Le roulant est un faux ami. Le roulant ne roucoule pas comme ses deux syllabes. Le roulant rompt, détruit, brise et écrase. "Fracas roulant des canons, tonnerre roulant, bruit roulant de moulin" écrit Zola.
"Roulez jeunesse !" On se croirait revenu sur un stand d'autos-tamponneuses quand l'animateur, derrière son micro, dans sa cabine, lançait les festivités. Le roulant en trail est comme une auto-tamponneuse : il cogne, percute et emboutit. Le corps devient une fête foraine. L'attraction n'est plus le paysage, c'est toi. La course devient un grand huit, un star flyer avec ses chaises volantes attachées à un immense mât. Tu es sur la chaise.
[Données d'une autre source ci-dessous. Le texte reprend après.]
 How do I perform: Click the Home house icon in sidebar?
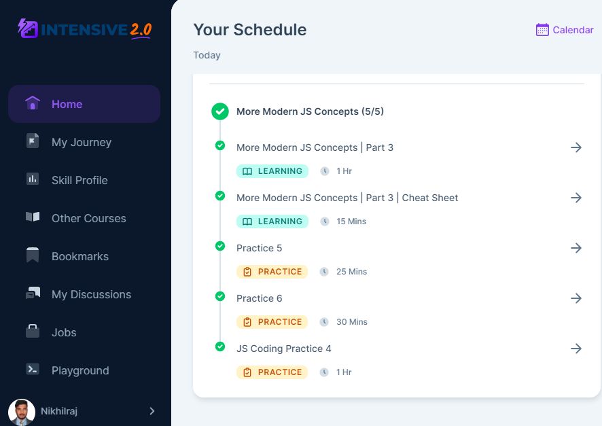click(33, 103)
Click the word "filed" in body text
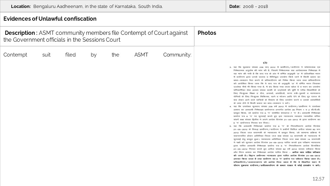The height and width of the screenshot is (186, 330). [70, 55]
Le roulant fait mal. Le roulant se fait au mental. Gros coup au moral. Les derniers kilomètres roulent. Avant la mousse, tant convoitée. Avant ça, tu amasses toute la casse de ce jeu des mille bornes roulantes. Un vrai casse-gueule.
Mais la beauté fait tout oublier. Tout est pardonné. La réserve naturelle du Groseau, le village perché de Brantes, les gorges du Toulourennc, la chapelle Piaud, le portait Saint-Jean, un imposant rocher au pied du Ventoux qui renferme une légende captivante, celle d'une porte secrète qui s'ouvre à Noël, révélant un trésor inaccessible. Des panoramas superbes, un itinéraire exigeant et varié, entre crêtes, combes et patrimoine local.
Podium masculin : Ben Dhiman (USA – UTMB Index 890) s’impose en 7h35'47, il devance Baptiste Chassagne (FRA - UTMB Index 885) après une belle bataille, tandis que Thibaut Garrivier (FRA - UTMB Index 897) complète le podium.
Podium féminin : Laure Paradan (FRA - UTMB Index 709) s'impose en 9h14'10 après une course parfaitement menée. Elle devance Mari Klakegg Fenre (NOR – UTMB Index 741), qui prend la deuxième place, et Camille Bruyas (FRA - UTMB Index 756), qui complète ce podium relevé.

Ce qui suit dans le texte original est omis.